Dr. Jones presents a scholarly and readable history of the oft forgotten Middle States, laying between New England on the north and east, and Virginia on the south. “The object of the present narrative is to show, first, that the Middle colonies possessed important characteristics and interests in common... Those men who laid the foundations of New York, Pennsylvania, Maryland, New Jersey, and Delaware were too busy with their personal work, too busy with their labor in advancing colonial, and, later, national, interests to spread abroad praise of themselves or to contest with their neighbors to the south or east for control or place.” Early Dutch settlement on the Hudson (1613–1647), Dutch and Swedish settlements on the Delaware (1623–1647), the struggle for possession of the Delaware (1621–1647), Dutch conquest of New Sweden (1647–1655), English conquest of New Netherland (1655–1664), the Dutch under English rule (1664–1685), Lord Baltimore’s experiment (1632–1685), the evolution of New Jersey (1614–1685), Penn’s “Holy Experiment” (1681–1685), the Revolution of 1688, the Middle Colonies after the flight of James II (1692–1714), the French and Indian War (1754–1763), and assumption of Parliamentary control (1763–1765) are all covered.

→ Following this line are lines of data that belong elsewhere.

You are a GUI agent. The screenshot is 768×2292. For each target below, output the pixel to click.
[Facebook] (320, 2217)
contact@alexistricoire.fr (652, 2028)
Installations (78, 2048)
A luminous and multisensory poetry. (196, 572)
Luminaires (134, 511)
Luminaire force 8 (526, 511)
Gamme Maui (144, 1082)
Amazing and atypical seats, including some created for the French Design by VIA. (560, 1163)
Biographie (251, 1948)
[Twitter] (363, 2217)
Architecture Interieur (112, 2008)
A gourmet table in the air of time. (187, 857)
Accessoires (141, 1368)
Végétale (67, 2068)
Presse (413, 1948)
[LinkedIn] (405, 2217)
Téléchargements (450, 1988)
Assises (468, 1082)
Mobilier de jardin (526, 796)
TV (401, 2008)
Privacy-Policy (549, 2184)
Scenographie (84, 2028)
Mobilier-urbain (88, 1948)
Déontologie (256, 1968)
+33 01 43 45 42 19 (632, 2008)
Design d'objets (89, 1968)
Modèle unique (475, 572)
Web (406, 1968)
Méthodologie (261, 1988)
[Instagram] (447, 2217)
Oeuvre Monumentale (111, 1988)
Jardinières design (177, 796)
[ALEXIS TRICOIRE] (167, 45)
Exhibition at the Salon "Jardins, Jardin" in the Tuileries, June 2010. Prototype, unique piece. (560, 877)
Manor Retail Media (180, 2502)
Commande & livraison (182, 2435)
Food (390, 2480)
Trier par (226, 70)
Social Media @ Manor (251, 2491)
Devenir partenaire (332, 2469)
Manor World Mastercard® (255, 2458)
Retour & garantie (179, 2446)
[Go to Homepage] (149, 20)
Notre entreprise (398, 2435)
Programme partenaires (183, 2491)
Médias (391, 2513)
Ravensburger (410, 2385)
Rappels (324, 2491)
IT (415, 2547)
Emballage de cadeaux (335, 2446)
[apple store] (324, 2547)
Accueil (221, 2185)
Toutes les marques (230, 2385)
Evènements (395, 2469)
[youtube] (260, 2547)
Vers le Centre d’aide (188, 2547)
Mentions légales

Individual sections are devoted to the growth and development of New York, New Jersey, Pennsylvania, and Maryland (1714–1754), and the migration of Walloons, Puritans, Huguenots, Quakers, Mennonites, and Lutherans. A chronological table of events, numerous illustrations, maps, and a new full-name index augment the text.

 

Frederick Robertson Jones, Ph.D.

 

1904, (2011), 5½x8½, paper, index, 666 pp.